This began in 1997 when Sonja and Paul Evans saw their land for the first time. Armed with a shovel, sheer dedication and limited resources, Sonja and Paul embarked on an ambitious plan to transform a 50 year old cattle property into a fully operational viticultural enterprise, which now encompasses a 2000 case annual wine production and listings in some of the most exclusive restaurants and wine stores Australia wide. With each new vintage Sedona Estate faces nature’s unpredictable challenges, requiring skills, flexibility and continuous improvement to create the best wine from each variety.

Sedona

The realisation of a dream has invented a wine brand that aspires to achieve wines of distinction. After a long search for the perfect vineyard site, the foundation for Sedona Estate was laid with the purchase of our 52 acre property in Murrindindi with its undulating hills and dales. What Sonja and Paul lacked in monetary resources, they compensated with hard work and a vision to transform their 50 year old cattle farm into a thriving viticultural enterprise.

The aspect, climate and soils promised to deliver the viticultural basis for the growth of premium quality grapes – the first step in the creation of wines of distinction. The first wines released under the Sedona Estate label exceeded all expectations, their efforts were rewarded with a five star winery rating by James Halliday. The history of Sedona Estate has just begun and they hope to produce many more award winning wines.

With harvest approaching in autumn, the most rewarding and equally challenging time has arrived. Choosing the best time for harvest is a fine balance between optimum Baumé and fruit flavour. The unique climate of the valley where Sedona Estate lies in delivers hot and dry summer days, but cool nights, which aid in slow fruit ripening and complex flavour development.

Sedona

The Sedona vineyard has also been a food source for many animals including wasps, grasshoppers, birds and even sheep. One of the most challenging years was the 2007 vintage, starting with spring frosts followed by persistent drought impacting on the canopy development and bunch weights. The already low crop was further reduced by hungry animals resulting in a harvest of just ¼ tonne per acre.

Mother Nature always manages to throw obstacles in the way such as spring frosts, drought and fires. But nevertheless, with many more vintages ahead of them, Sedona Estate will continue to face Mother Nature’s unpredictable challenges, requiring skills, flexibility and continuous improvement to create the best wine from each variety. In winemaking, science provides the foundation and art delivers the distinction. The fruit are the tools and it is the winemaker’s art that adds the fingerprint to every wine, creating unique and interesting wines of impeccable quality. Finding the optimum blend of fruit flavour, acid, tannins and oak to produce well balanced wines is the aim. In some years, the fruit presents itself with ideal characters allowing for a smooth transition from grape to a well-balanced wine.
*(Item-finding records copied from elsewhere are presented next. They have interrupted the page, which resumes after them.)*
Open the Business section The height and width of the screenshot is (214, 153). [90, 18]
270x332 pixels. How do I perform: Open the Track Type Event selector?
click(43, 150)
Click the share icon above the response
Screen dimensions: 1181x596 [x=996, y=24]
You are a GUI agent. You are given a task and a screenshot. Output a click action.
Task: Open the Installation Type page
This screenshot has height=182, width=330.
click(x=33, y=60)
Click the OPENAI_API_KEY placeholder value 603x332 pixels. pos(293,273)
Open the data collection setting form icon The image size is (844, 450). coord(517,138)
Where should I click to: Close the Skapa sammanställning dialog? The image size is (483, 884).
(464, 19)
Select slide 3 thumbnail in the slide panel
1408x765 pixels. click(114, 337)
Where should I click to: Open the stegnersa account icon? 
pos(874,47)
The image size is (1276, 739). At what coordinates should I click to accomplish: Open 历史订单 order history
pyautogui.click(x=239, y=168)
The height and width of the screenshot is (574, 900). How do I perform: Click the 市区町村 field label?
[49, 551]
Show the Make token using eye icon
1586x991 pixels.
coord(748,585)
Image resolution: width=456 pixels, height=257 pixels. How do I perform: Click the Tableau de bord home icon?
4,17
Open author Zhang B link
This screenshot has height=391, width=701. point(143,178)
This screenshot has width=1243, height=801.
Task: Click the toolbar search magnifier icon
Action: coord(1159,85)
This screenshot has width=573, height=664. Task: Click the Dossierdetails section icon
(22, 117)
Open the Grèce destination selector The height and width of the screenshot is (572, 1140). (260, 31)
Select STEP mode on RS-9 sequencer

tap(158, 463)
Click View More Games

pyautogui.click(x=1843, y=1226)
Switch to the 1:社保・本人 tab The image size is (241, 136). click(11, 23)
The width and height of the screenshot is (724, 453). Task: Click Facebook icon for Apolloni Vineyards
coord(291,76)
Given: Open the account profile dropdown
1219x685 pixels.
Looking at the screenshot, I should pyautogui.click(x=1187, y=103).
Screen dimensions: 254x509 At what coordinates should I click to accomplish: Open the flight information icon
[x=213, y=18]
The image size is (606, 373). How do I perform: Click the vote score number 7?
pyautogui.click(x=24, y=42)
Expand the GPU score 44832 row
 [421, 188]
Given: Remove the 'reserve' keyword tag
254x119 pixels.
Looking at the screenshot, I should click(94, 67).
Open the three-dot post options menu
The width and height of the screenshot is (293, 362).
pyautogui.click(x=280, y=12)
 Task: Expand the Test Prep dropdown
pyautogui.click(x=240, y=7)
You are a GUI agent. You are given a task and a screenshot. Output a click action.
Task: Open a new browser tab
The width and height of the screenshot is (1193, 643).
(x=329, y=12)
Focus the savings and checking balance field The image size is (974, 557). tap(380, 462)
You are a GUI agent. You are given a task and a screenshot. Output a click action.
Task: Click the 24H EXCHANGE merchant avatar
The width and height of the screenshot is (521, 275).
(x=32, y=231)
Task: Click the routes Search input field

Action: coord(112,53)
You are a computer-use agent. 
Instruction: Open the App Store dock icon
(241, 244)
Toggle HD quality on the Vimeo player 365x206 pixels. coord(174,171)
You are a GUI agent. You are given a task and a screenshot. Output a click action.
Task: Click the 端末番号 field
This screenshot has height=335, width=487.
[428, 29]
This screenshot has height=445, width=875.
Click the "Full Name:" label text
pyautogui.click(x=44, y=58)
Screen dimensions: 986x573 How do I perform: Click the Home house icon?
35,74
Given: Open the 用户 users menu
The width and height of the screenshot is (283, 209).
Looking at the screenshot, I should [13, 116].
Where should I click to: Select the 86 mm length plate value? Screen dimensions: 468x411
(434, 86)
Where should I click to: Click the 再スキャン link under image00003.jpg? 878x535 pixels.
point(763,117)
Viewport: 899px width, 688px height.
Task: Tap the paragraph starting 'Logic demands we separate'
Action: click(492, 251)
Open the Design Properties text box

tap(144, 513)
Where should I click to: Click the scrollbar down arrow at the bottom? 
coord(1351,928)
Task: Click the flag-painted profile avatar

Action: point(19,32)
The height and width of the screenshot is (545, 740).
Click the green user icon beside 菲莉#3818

Through their minimalistic winemaking approach, Sedona Estate are able to capture and retain the true varietal characteristics and primary fruit flavour. With many more vintages ahead of them, Sedona Estate endeavour to continue working with Mother Nature to create the best wine from each variety for you to enjoy. The philosophy is to always create wines with true varietal characters, power and fruit weight that has become indeed become the hallmark of the Sedona style.